What I'd like... from a utopian perspective...
Mr.Mouse wrote:
1. A quit button. :D
I'd like a system-wide option to disable the "do you really REALLY want to quit?" dialogs when there is no unsaved data. Or better still - since storage is cheap - backup any unsaved data automatically and quit. I.e. automatically store application state which can be resumed, bookmarked or reset.
Mr.Mouse wrote:
2. Check file existing if trying to save work and warn the user. (I sometimes come across tools that don't do this. What a load of crap after you suddenly realize you clicked "save" instead of "load" in otherwise similar dialogs)
Revision Control at the file-system level would let you recover from that situation.
Mr.Mouse wrote:
4. A decent file manager dialog
I'd like to get rid of files altogether, and just deal with cross-referenced Data. Any file containing more than one section of Data could legitimately be split into multiple files, so it seems to me that the concept of a file itself is the same as any other archive.
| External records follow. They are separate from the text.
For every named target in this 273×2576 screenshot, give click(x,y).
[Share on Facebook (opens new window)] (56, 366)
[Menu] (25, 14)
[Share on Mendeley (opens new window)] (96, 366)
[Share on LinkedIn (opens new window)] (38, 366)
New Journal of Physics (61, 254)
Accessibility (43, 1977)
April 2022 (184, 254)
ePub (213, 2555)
It's a convenient work-around, and contributing factor to the problem that your computer will likely have no clue as to the Data inside a file with a wrong three-letter extension.
With the Data-Orientated method you'd first identify the Data, extract it to a database and tag it. Then instead of a file manager dialog you'd have a Data Search dialog, where the original filename is just one searchable parameter. If the Data is part of a larger set (e.g. a palette paired with an image), then the dialog would expand to let you select the cross-references.
I can dream :-)
A more achievable compromise in the short-term would be to have the option to impose your favourite file manager dialog on any application.